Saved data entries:

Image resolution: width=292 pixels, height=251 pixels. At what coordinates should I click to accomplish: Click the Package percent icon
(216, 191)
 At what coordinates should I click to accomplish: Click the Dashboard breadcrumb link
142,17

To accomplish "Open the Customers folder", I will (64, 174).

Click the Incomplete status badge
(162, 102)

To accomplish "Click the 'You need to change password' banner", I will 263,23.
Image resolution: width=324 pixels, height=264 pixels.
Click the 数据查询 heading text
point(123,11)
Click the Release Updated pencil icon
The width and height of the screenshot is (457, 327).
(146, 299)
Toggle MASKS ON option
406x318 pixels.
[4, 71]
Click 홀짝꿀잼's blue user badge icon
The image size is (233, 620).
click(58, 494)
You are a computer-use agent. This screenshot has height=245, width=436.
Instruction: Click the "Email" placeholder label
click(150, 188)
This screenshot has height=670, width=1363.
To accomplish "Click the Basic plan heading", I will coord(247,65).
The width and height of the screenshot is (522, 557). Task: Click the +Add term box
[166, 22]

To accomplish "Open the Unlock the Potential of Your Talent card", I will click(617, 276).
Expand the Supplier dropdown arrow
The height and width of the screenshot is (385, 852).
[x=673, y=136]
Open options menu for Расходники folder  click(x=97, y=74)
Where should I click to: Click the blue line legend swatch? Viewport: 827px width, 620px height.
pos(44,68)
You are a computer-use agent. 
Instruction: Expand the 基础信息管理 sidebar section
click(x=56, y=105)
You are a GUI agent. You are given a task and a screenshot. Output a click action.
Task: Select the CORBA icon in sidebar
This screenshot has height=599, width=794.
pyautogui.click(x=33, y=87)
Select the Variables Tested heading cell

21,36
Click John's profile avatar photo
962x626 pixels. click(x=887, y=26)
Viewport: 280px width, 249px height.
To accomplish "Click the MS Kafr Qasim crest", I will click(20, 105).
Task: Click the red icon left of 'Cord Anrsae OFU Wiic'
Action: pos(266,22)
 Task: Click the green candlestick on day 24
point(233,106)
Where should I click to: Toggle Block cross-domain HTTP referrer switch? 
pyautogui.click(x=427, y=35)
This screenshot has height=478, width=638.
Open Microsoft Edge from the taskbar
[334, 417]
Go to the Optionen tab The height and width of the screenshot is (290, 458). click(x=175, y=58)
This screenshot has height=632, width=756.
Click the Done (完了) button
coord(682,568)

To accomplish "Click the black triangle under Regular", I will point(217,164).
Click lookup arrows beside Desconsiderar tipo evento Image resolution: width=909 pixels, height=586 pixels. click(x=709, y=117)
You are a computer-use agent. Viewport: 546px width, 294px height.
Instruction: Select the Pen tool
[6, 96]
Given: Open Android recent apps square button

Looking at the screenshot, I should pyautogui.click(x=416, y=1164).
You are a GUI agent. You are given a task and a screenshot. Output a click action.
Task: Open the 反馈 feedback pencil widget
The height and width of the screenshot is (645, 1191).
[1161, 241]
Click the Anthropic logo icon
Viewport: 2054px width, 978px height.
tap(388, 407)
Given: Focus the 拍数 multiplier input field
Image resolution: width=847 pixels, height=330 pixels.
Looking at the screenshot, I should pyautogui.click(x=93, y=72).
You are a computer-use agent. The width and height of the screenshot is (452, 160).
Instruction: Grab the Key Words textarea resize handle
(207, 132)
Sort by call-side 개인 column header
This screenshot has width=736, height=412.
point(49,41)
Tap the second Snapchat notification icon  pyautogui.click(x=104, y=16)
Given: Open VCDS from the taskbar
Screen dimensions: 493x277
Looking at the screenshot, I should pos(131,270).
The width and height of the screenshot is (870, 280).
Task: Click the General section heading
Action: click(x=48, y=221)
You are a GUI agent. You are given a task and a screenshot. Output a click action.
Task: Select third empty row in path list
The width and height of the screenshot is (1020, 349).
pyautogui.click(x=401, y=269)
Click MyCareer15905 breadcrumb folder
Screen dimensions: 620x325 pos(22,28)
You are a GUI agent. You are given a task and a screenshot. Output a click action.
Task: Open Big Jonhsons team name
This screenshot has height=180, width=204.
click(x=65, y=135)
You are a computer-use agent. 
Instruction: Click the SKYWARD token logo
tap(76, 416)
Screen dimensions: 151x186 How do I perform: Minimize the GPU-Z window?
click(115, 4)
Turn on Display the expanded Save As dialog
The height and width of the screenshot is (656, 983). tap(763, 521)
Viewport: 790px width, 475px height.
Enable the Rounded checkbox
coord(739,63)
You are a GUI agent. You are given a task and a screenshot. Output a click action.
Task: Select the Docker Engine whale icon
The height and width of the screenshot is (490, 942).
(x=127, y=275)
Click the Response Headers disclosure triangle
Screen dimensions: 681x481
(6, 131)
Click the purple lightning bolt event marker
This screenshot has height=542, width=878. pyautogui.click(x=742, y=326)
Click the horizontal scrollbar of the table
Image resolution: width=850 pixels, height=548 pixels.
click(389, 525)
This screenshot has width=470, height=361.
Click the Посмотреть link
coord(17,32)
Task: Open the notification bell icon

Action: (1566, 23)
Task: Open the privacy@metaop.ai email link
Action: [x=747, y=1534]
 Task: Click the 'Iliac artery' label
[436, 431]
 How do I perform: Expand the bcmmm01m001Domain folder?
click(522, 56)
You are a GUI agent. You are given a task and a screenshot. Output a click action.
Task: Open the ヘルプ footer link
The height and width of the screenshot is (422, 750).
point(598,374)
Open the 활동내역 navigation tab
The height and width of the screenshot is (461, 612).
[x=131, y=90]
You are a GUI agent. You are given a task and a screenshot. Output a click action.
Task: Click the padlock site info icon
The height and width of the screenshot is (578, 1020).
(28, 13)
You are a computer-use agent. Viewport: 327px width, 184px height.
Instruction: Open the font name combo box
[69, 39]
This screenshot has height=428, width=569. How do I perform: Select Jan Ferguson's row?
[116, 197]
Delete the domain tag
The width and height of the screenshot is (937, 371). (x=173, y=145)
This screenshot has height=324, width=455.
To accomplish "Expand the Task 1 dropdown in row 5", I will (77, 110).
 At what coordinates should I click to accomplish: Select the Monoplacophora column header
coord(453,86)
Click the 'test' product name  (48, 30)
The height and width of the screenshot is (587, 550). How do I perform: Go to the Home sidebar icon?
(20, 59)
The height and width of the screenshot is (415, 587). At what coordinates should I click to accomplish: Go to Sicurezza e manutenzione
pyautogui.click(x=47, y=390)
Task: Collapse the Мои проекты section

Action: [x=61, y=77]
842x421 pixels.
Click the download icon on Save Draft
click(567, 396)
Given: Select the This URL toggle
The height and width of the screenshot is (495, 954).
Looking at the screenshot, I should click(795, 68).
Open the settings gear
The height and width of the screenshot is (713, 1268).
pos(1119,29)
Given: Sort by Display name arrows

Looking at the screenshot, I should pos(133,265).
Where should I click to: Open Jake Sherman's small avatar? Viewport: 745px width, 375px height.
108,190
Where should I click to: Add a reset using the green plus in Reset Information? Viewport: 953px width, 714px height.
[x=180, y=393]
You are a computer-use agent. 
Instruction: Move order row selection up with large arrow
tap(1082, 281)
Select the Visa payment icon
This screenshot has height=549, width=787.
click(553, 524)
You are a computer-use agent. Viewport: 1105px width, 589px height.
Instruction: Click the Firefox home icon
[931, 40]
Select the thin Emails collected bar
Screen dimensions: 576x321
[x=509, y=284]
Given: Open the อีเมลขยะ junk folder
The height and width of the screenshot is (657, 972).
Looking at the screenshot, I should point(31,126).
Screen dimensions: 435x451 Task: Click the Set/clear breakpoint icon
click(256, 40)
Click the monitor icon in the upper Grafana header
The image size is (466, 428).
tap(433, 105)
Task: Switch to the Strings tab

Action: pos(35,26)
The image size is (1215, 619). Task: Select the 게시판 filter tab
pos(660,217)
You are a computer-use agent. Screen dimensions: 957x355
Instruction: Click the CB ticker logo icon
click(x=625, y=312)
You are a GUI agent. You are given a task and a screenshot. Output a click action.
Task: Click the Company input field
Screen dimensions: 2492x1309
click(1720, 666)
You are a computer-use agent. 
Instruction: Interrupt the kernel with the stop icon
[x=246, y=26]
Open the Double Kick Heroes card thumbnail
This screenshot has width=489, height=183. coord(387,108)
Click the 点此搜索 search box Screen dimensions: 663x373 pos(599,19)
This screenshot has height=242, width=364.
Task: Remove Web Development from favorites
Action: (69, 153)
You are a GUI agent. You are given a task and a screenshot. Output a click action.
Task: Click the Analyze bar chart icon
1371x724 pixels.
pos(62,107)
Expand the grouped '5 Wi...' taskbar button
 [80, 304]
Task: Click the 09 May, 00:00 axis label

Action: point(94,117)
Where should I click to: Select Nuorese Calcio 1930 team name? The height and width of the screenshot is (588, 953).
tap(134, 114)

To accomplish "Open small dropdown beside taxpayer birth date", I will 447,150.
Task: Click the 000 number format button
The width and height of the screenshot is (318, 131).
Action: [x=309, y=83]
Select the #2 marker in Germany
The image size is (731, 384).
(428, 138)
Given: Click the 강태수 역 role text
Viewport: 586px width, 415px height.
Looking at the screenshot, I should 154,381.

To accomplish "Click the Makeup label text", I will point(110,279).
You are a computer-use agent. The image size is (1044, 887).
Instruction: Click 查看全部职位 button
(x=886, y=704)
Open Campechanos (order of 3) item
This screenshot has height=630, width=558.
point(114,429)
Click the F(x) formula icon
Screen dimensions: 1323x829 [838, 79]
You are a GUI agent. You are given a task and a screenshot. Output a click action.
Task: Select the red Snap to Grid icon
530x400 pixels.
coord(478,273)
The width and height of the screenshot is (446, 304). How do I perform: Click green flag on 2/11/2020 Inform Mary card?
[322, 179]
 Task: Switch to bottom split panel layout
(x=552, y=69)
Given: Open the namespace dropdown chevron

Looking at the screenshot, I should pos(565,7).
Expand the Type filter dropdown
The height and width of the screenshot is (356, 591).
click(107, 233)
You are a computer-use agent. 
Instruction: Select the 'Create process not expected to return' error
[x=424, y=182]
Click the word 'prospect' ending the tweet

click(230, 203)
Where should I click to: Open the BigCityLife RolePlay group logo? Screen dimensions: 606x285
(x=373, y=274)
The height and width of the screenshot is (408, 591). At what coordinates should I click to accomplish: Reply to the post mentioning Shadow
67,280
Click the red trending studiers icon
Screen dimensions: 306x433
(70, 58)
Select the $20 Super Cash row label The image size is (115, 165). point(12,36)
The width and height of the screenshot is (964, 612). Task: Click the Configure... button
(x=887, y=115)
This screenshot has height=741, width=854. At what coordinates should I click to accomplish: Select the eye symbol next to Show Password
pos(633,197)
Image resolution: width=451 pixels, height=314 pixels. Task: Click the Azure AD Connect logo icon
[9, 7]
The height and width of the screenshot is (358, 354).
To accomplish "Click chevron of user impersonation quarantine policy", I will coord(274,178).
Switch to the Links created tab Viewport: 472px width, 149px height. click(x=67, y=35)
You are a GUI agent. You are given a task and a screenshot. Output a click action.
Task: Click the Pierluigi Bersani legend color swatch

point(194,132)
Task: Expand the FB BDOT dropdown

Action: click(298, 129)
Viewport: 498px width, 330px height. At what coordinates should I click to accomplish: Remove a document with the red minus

Your instructions:
Give back, word for word, only the lines above from the line holding "Task: Open the notification bell icon" to the line holding "Task: Open the ヘルプ footer link", both included.

Response area:
Task: Open the notification bell icon

Action: (1566, 23)
Task: Open the privacy@metaop.ai email link
Action: [x=747, y=1534]
 Task: Click the 'Iliac artery' label
[436, 431]
 How do I perform: Expand the bcmmm01m001Domain folder?
click(522, 56)
You are a GUI agent. You are given a task and a screenshot. Output a click action.
Task: Open the ヘルプ footer link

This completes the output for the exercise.